Last month, the Fed floated a June raise trial balloon. On May 16th, expectations for a June hike sat at a 4% probability. After the trial balloon they shot up to a 34% chance by May 25th.

Now Fed Fund futures are going the other way for the upcoming meeting and shifting their focus to July. From May 16th to today, the probability of a July raise has gone from 19.5% to 49%. That’s coin-flip territory. And there’s historical precedence with that 50% chance.
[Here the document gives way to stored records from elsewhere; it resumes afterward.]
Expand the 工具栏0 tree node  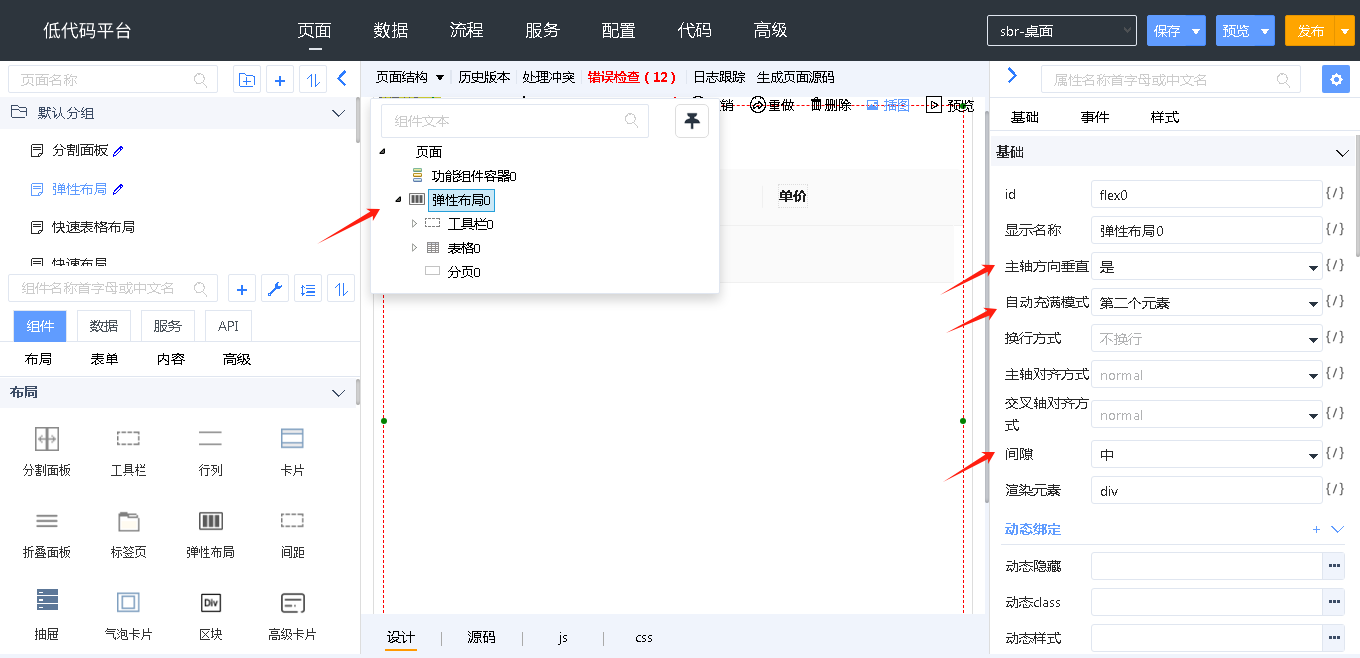click(x=415, y=224)
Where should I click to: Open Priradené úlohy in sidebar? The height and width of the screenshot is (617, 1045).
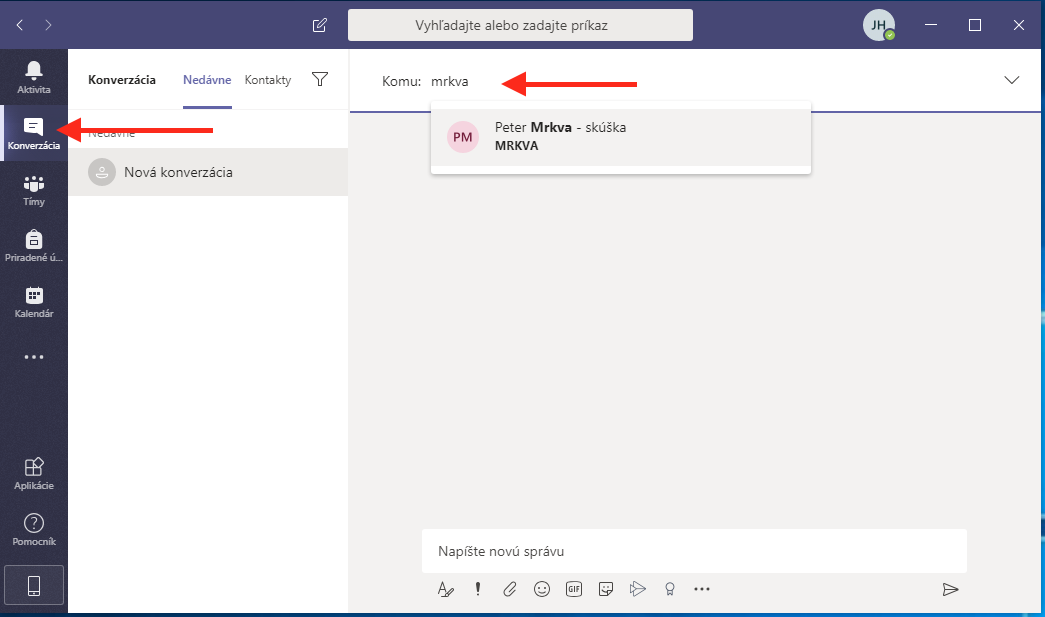pos(33,245)
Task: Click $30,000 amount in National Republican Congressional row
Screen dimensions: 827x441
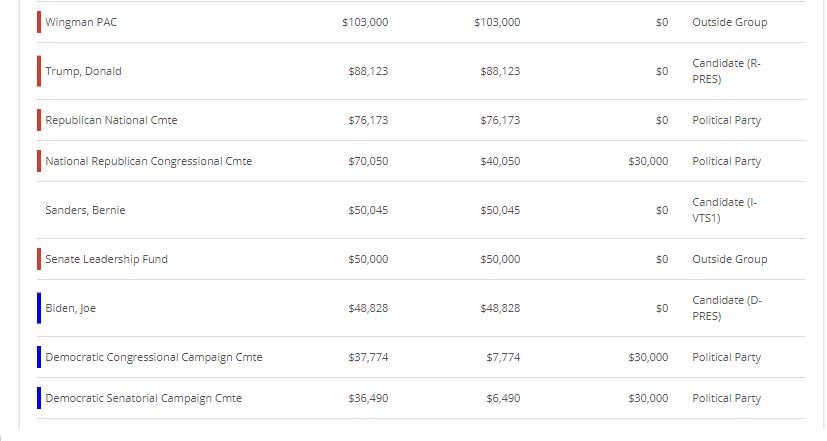Action: 648,161
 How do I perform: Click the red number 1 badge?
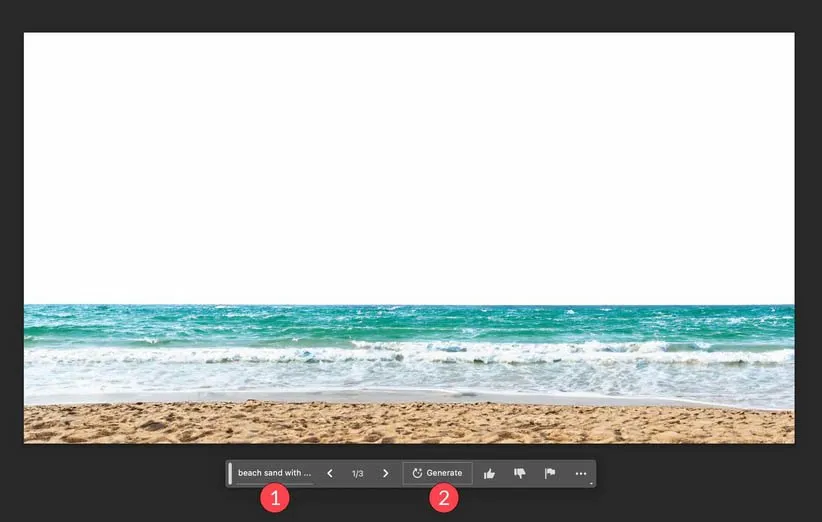pos(275,498)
According to research by Goldman Sachs (cited by CNBC.com):

History suggests that some 90 percent of rate hikes over the past 25 years already were highly anticipated by the market, with at least a 70 percent chance discounted in, according to research Goldman Sachs released this week.

……..

Goldman found that going back to 1994, 90 percent of the 31 rate hikes were priced in at least 50 percent 30 days ahead of the FOMC meeting. Getting closer to the meeting, the median hike was 95 percent priced in, with only a few deviations, such as from the Alan Greenspan Fed in March 1997 and November 1999.
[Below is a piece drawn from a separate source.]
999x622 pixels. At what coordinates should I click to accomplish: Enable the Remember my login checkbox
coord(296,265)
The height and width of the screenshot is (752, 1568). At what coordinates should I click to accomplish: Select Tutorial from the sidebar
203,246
In hindsight, a June raise (which would have been only the second in ten years, and the first since December) was born into a grave with global growth data remaining volatile and fragile. Potential speed-bumps litter our economic roadways. From the surge in oil into OPEC’s upcoming meeting, the ECB meeting tomorrow, obviously the mid June FOMC meeting, to the late June Brexit vote, China’s weakening currency and an election cycle in the U.S. filled with major repercussions.

And more on that global growth data. Overnight, May manufacturing data disappointed cross the entire planet. Per Markit Economics:

Caixin General Manufacturing drops to 3-month low of 49.2 in May (April: 49.4)

Nikkei Manufacturing falls to 40-month low of 47.7 in May (48.2 in April)

Manufacturing falls to 3-month low of 51.5 in May (51.7 in April)  New export order growth at 16-month low; input costs fall at weaker rat

Manufacturing downturn in intensifies in May as falls to its lowest level in 7+ years

So for those who fear rate increases this Summer as an impediment to risk asset prices rising, remember there’s still a chance of a repeat dovish stance by the U.S. Fed, with more sovereign debt finding its way below the zero interest bound and central banks desperately searching for new and improved ways to stimulate growth, or at the very least avoid a risk asset crash like we saw last Summer.

In many ways with the S&P 500 (SPX) almost exactly where it was at this time last year, but with most global equity indices far lower, the set-up for a Summer swoon this year could make last August look like a day at the beach.